In a footnote, James Wood asks: "Am I the only reader addicted to the foolish pastime of amassing instances in which minor characters in books happen to have the names of writers?  Thus Camus the chemist in Proust, and another Camus in Bernano's Diary of a Country Priest, and the Pynchons in The House of the Seven Gables, and Horace Updike in Babbitt, and Brecht the dentist in Buddenbrooks, and Heidegger, one of Trotta's witnesses in Joseph Roth's The Emperor's Tomb, and Madame Foucault in Arnold Bennett's The Old Wives' Tale, and Father Larkin in David Jones's In Parenthesis, and Count Tolstoy in War and Peace, and a man named Barthes in Rousseau's Confessions, and come to think of it, a certain Madame Rousseau in Proust."

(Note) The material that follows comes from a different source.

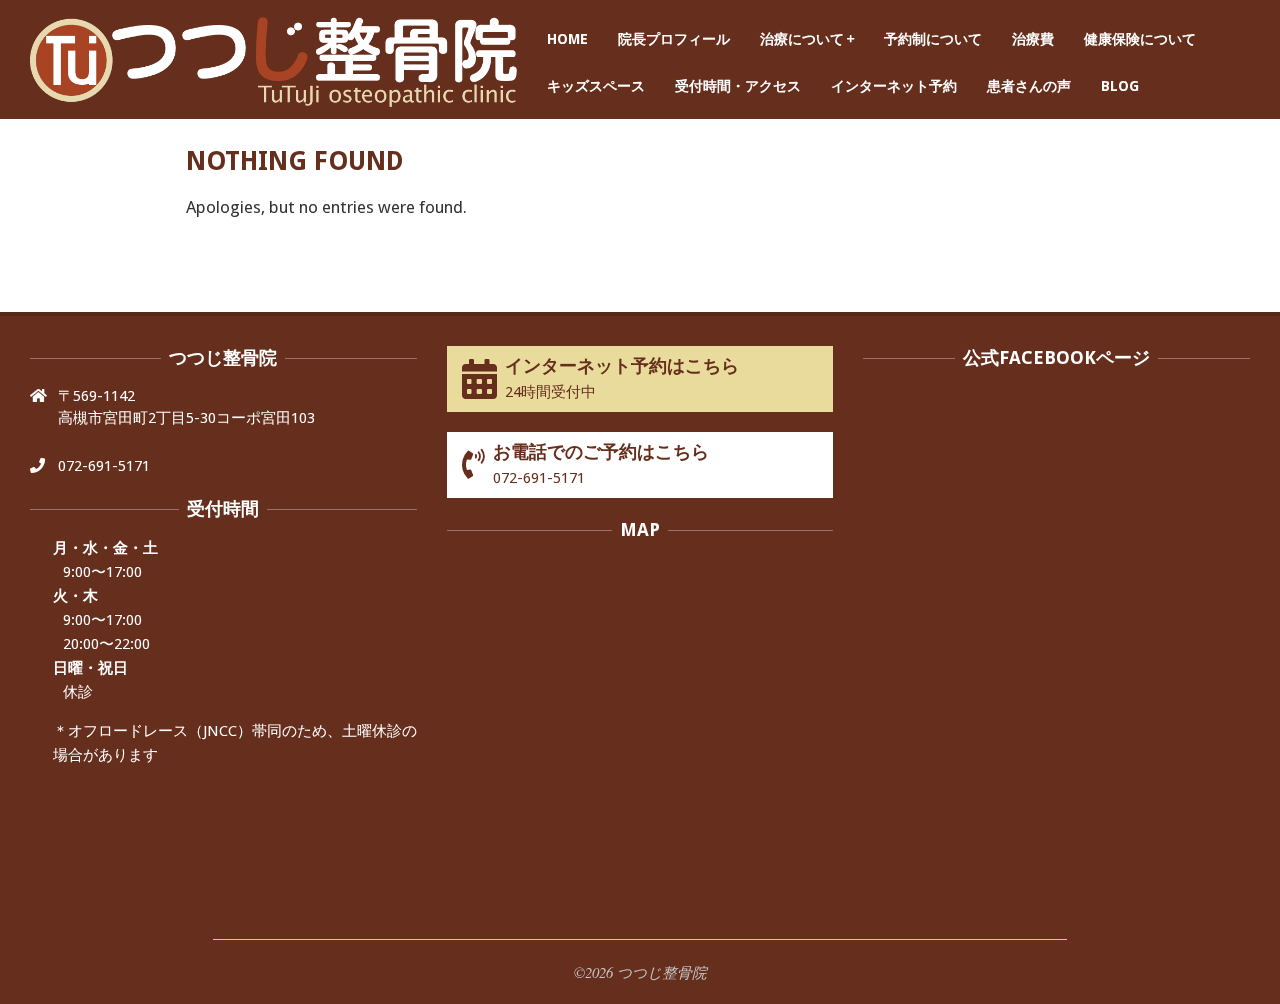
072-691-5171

So, yes, James Wood pays close attention.


"In Flaubert and his successors we have the sense that the ideal of writing is a procession of strung details, a necklace of noticings, and that this is sometimes an obstruction to seeing, not an aid." I love his phrase "a necklace of noticings".  It reminds me of a line from the Spanish poet Lorca: "Life is laughter amid a rosary of deaths." A rosary of noticings?

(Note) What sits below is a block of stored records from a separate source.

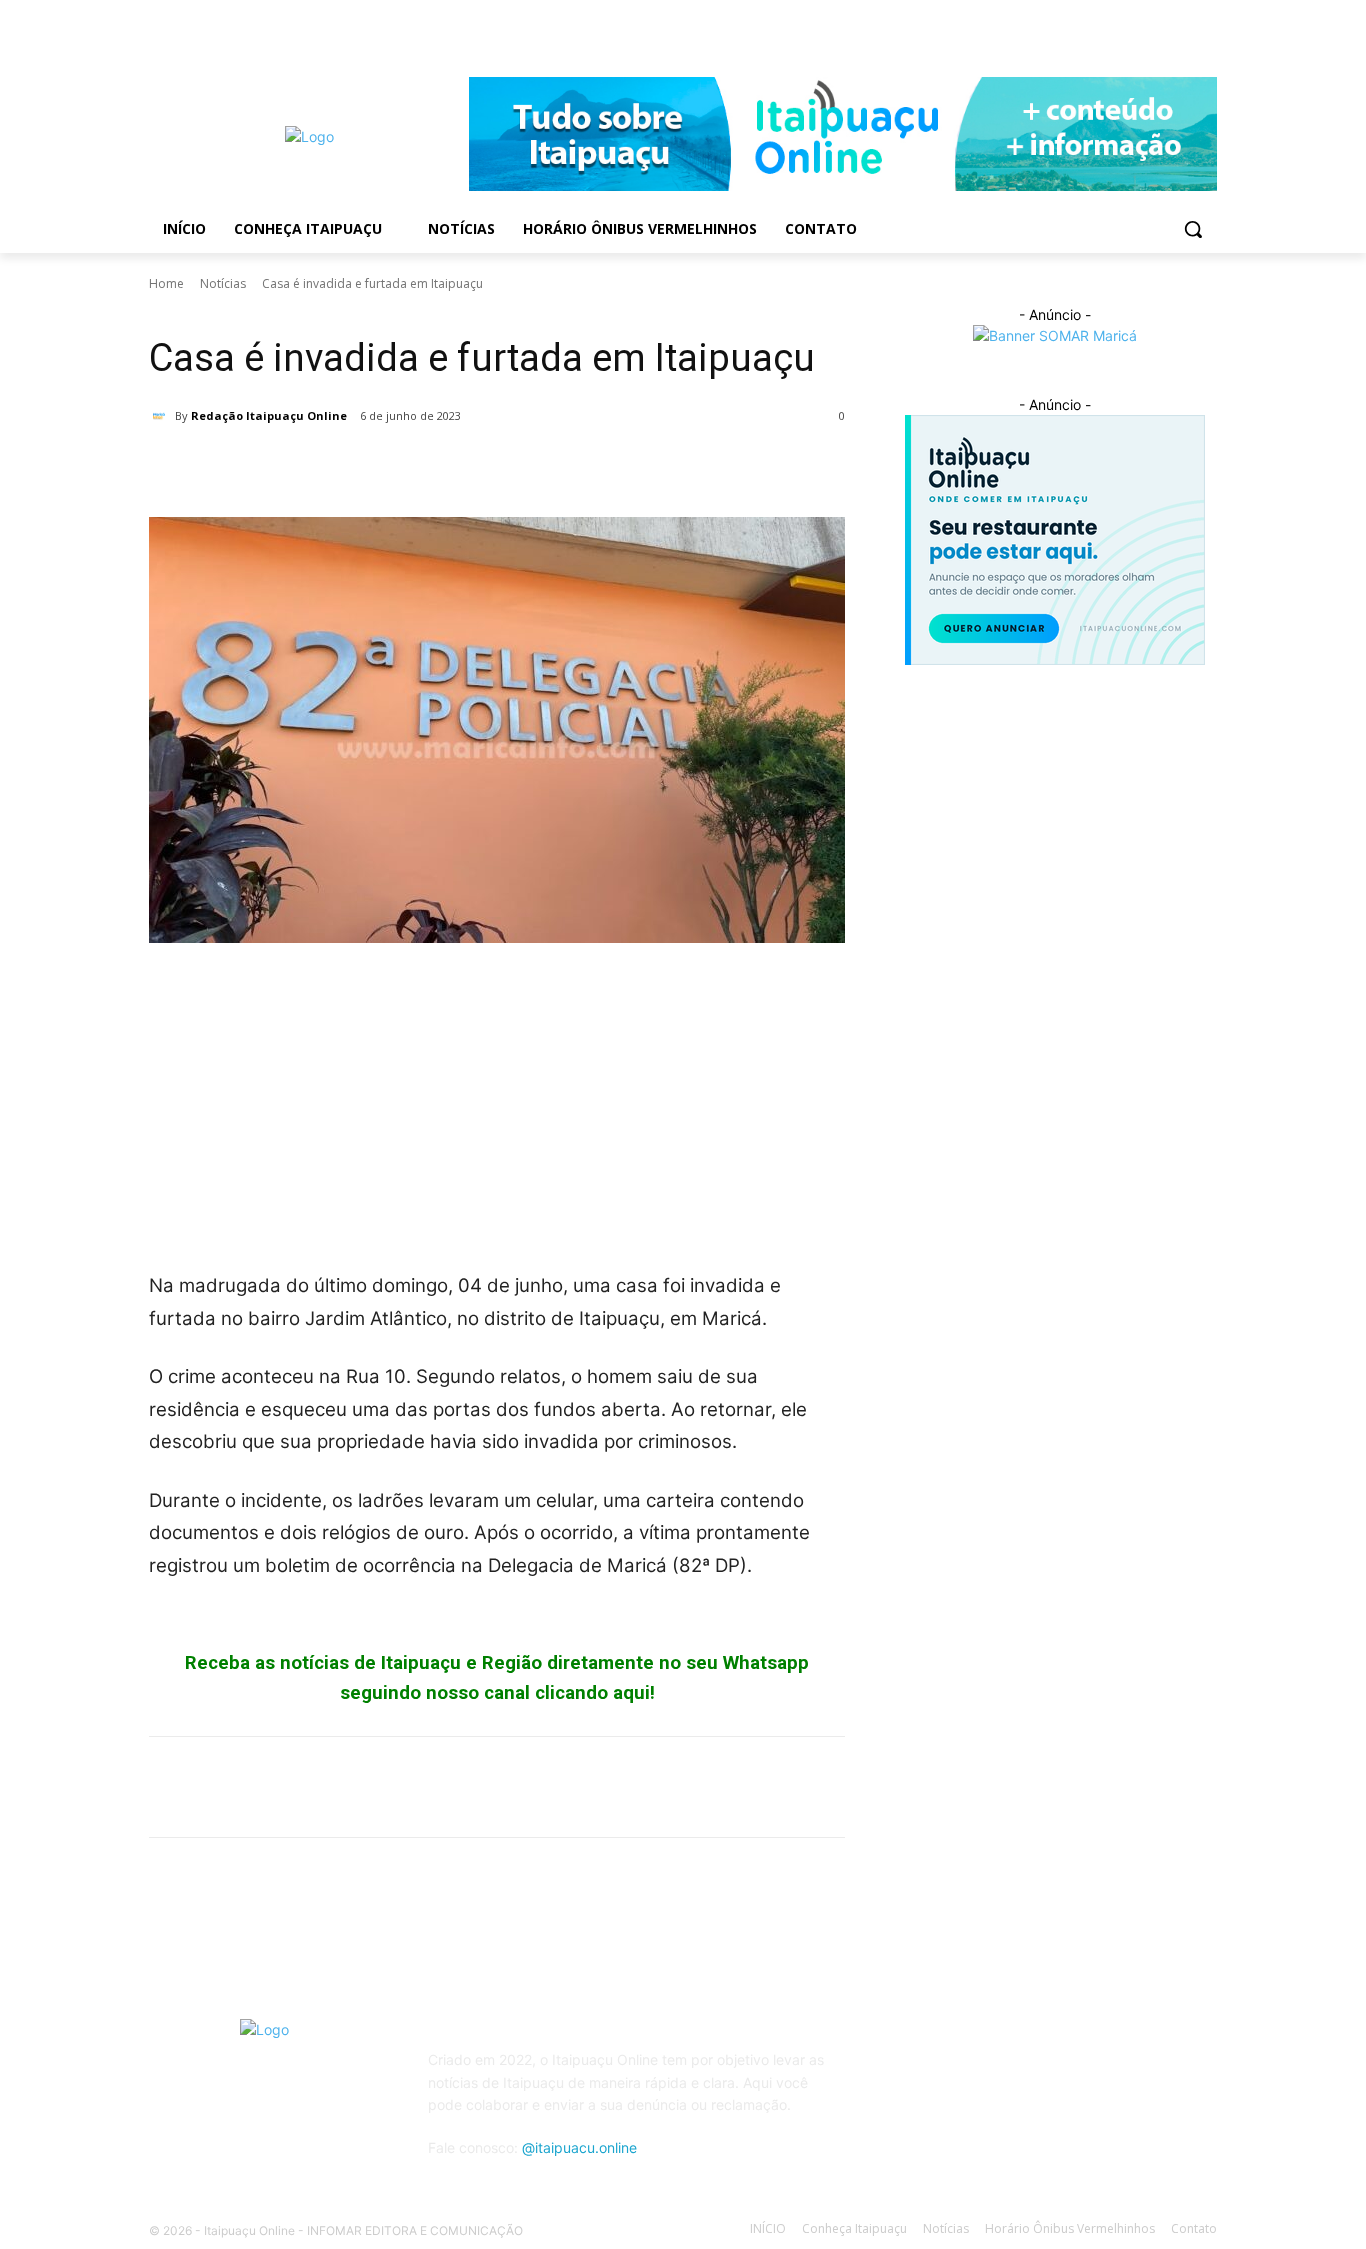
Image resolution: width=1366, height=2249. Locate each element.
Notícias (223, 283)
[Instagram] (1205, 35)
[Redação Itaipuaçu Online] (162, 416)
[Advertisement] (497, 1109)
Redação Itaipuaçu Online (269, 415)
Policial (224, 312)
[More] (354, 467)
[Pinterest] (261, 467)
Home (166, 283)
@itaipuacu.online (579, 2147)
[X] (215, 467)
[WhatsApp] (307, 467)
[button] (1193, 229)
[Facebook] (1177, 35)
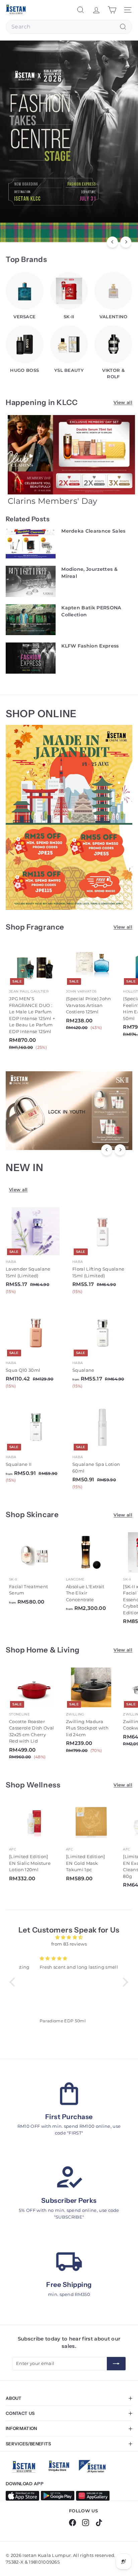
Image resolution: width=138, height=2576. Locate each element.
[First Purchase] (69, 2094)
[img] (69, 1937)
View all (123, 402)
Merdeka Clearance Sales (93, 531)
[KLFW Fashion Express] (31, 658)
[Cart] (112, 10)
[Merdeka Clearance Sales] (31, 543)
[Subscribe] (116, 2363)
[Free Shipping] (69, 2262)
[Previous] (112, 242)
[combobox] (69, 27)
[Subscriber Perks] (69, 2178)
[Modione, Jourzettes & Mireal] (31, 581)
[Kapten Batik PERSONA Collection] (31, 620)
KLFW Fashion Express (90, 646)
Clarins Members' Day (52, 501)
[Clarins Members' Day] (72, 455)
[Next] (125, 242)
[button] (14, 1982)
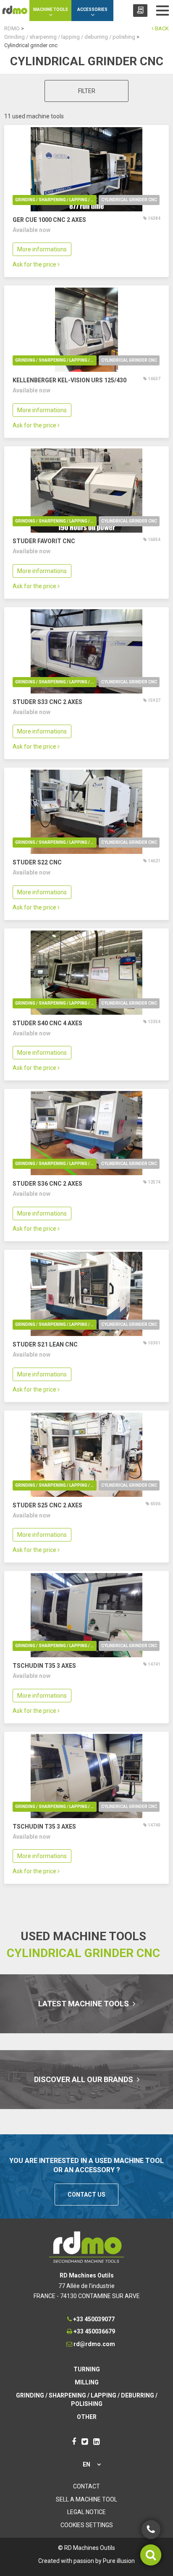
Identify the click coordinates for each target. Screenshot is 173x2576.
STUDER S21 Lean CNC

"Flaubert loved to read aloud. It took him thirty-two hours to read his overblown lyrical fantasia, The Temptation of Saint Anthony, to two friends. And when he dined in Paris at the Goncourts', he loved to read out examples of bad writing.  Turgenev said that he knew of 'no other writer who scrupled in quite that way.' Even Henry James, the master stylist, was somewhat appalled by the religious devotion with which Flaubert assassinated repetition, unwanted cliches, clumsy sonorities. The scene of [Flaubert's] writing has become notorious: the study at Croisset, the slow river outside the window, while inside the bearish Norman, wrapped in his dressing gown and wreathed in pipe smoke, groaned and complained about how slow his progress was, each sentence laid as slowly and agonizingly as a fuse."


In a footnote to the above passage Wood "wonders if a great deal of time was not spent just sleeping and masturbating (Flaubert likened sentences to ejaculate). Often, the excruciation of the stylist seems to be a front for writer's block. This was the case with the marvelous American writer J.F. Powers, for instance, of whom Sean O'Faolain joked, in Wildean fashion, that he 'spent the morning putting in a comma and the afternoon wondering whether or not he should replace it with a semicolon.' More usual, I think, is the kind of literary routine ascribed to the minor English writer A.C. Benson -- that he did nothing all morning and then spent the afternoon writing up what he'd done in the morning."
----
(From my notes one could get the impression that Flaubert is the main subject of How Fiction Works, but he's not; Wood's swathe is wide; he discusses in depth a good many writers -- from Chekov to Saul Bellow.)